::: Given data

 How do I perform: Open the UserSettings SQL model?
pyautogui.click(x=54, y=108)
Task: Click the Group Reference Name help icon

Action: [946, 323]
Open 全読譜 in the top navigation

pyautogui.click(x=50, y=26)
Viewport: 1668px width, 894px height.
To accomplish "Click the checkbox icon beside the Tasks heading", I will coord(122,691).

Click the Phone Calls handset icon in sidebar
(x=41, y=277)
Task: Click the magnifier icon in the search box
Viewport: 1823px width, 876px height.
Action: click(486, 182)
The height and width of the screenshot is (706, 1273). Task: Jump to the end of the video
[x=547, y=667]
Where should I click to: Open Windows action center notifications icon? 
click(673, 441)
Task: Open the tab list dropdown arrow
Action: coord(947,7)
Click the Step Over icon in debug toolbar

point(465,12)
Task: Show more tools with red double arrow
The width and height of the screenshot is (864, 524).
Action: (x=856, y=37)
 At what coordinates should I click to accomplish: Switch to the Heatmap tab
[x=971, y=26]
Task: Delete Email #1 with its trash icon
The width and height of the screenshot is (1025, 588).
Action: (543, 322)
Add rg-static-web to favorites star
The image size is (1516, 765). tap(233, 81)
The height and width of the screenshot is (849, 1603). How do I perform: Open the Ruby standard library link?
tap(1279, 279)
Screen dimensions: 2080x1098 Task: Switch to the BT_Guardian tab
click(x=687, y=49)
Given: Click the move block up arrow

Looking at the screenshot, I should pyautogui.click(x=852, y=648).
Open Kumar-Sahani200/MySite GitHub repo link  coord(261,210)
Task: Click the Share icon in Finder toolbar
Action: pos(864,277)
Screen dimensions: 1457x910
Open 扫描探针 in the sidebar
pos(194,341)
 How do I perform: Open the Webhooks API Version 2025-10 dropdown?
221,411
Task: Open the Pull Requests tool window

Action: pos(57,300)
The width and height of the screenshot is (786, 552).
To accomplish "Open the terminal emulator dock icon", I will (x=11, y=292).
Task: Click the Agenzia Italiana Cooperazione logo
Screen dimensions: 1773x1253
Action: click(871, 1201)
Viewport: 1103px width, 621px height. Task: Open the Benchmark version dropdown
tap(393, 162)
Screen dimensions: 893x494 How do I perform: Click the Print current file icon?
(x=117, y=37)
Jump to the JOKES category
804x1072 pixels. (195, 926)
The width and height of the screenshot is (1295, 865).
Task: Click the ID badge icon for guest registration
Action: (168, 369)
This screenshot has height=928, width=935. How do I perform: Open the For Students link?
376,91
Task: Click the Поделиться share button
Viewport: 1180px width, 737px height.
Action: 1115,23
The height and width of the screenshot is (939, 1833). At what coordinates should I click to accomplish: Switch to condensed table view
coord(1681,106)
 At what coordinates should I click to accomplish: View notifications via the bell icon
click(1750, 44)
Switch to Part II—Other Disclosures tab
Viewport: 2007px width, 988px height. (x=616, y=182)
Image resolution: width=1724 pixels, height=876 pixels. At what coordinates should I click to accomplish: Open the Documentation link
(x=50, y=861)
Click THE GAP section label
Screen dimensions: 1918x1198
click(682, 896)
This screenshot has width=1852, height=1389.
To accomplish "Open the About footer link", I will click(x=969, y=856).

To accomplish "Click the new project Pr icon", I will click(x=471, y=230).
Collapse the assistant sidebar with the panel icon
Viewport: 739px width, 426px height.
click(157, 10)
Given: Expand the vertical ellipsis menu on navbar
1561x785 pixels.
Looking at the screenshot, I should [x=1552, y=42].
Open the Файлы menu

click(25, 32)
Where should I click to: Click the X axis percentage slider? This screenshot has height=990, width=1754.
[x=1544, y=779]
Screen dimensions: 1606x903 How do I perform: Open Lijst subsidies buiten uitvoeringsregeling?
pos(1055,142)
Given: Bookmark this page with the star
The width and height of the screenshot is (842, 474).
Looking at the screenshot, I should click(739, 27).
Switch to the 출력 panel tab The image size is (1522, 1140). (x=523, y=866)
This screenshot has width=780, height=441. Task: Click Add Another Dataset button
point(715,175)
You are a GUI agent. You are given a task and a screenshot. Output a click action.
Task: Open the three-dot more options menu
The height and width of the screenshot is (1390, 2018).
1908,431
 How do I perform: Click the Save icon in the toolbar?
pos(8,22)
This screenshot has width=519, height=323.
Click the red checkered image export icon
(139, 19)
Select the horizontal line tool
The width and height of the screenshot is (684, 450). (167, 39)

::::::

### Work task
Retype the whole listing above exactly.

### Answer
 How do I perform: Open the UserSettings SQL model?
pyautogui.click(x=54, y=108)
Task: Click the Group Reference Name help icon

Action: [946, 323]
Open 全読譜 in the top navigation

pyautogui.click(x=50, y=26)
Viewport: 1668px width, 894px height.
To accomplish "Click the checkbox icon beside the Tasks heading", I will coord(122,691).

Click the Phone Calls handset icon in sidebar
(x=41, y=277)
Task: Click the magnifier icon in the search box
Viewport: 1823px width, 876px height.
Action: click(486, 182)
The height and width of the screenshot is (706, 1273). Task: Jump to the end of the video
[x=547, y=667]
Where should I click to: Open Windows action center notifications icon? 
click(673, 441)
Task: Open the tab list dropdown arrow
Action: coord(947,7)
Click the Step Over icon in debug toolbar

point(465,12)
Task: Show more tools with red double arrow
The width and height of the screenshot is (864, 524).
Action: (x=856, y=37)
 At what coordinates should I click to accomplish: Switch to the Heatmap tab
[x=971, y=26]
Task: Delete Email #1 with its trash icon
The width and height of the screenshot is (1025, 588).
Action: (543, 322)
Add rg-static-web to favorites star
The image size is (1516, 765). tap(233, 81)
The height and width of the screenshot is (849, 1603). How do I perform: Open the Ruby standard library link?
tap(1279, 279)
Screen dimensions: 2080x1098 Task: Switch to the BT_Guardian tab
click(x=687, y=49)
Given: Click the move block up arrow

Looking at the screenshot, I should pyautogui.click(x=852, y=648).
Open Kumar-Sahani200/MySite GitHub repo link  coord(261,210)
Task: Click the Share icon in Finder toolbar
Action: pos(864,277)
Screen dimensions: 1457x910
Open 扫描探针 in the sidebar
pos(194,341)
 How do I perform: Open the Webhooks API Version 2025-10 dropdown?
221,411
Task: Open the Pull Requests tool window

Action: pos(57,300)
The width and height of the screenshot is (786, 552).
To accomplish "Open the terminal emulator dock icon", I will (x=11, y=292).
Task: Click the Agenzia Italiana Cooperazione logo
Screen dimensions: 1773x1253
Action: click(871, 1201)
Viewport: 1103px width, 621px height. Task: Open the Benchmark version dropdown
tap(393, 162)
Screen dimensions: 893x494 How do I perform: Click the Print current file icon?
(x=117, y=37)
Jump to the JOKES category
804x1072 pixels. (195, 926)
The width and height of the screenshot is (1295, 865).
Task: Click the ID badge icon for guest registration
Action: (168, 369)
This screenshot has height=928, width=935. How do I perform: Open the For Students link?
376,91
Task: Click the Поделиться share button
Viewport: 1180px width, 737px height.
Action: 1115,23
The height and width of the screenshot is (939, 1833). At what coordinates should I click to accomplish: Switch to condensed table view
coord(1681,106)
 At what coordinates should I click to accomplish: View notifications via the bell icon
click(1750, 44)
Switch to Part II—Other Disclosures tab
Viewport: 2007px width, 988px height. (x=616, y=182)
Image resolution: width=1724 pixels, height=876 pixels. At what coordinates should I click to accomplish: Open the Documentation link
(x=50, y=861)
Click THE GAP section label
Screen dimensions: 1918x1198
click(682, 896)
This screenshot has width=1852, height=1389.
To accomplish "Open the About footer link", I will click(x=969, y=856).

To accomplish "Click the new project Pr icon", I will click(x=471, y=230).
Collapse the assistant sidebar with the panel icon
Viewport: 739px width, 426px height.
click(157, 10)
Given: Expand the vertical ellipsis menu on navbar
1561x785 pixels.
Looking at the screenshot, I should [x=1552, y=42].
Open the Файлы menu

click(25, 32)
Where should I click to: Click the X axis percentage slider? This screenshot has height=990, width=1754.
[x=1544, y=779]
Screen dimensions: 1606x903 How do I perform: Open Lijst subsidies buiten uitvoeringsregeling?
pos(1055,142)
Given: Bookmark this page with the star
The width and height of the screenshot is (842, 474).
Looking at the screenshot, I should click(739, 27).
Switch to the 출력 panel tab The image size is (1522, 1140). (x=523, y=866)
This screenshot has width=780, height=441. Task: Click Add Another Dataset button
point(715,175)
You are a GUI agent. You are given a task and a screenshot. Output a click action.
Task: Open the three-dot more options menu
The height and width of the screenshot is (1390, 2018).
1908,431
 How do I perform: Click the Save icon in the toolbar?
pos(8,22)
This screenshot has width=519, height=323.
Click the red checkered image export icon
(139, 19)
Select the horizontal line tool
The width and height of the screenshot is (684, 450). (167, 39)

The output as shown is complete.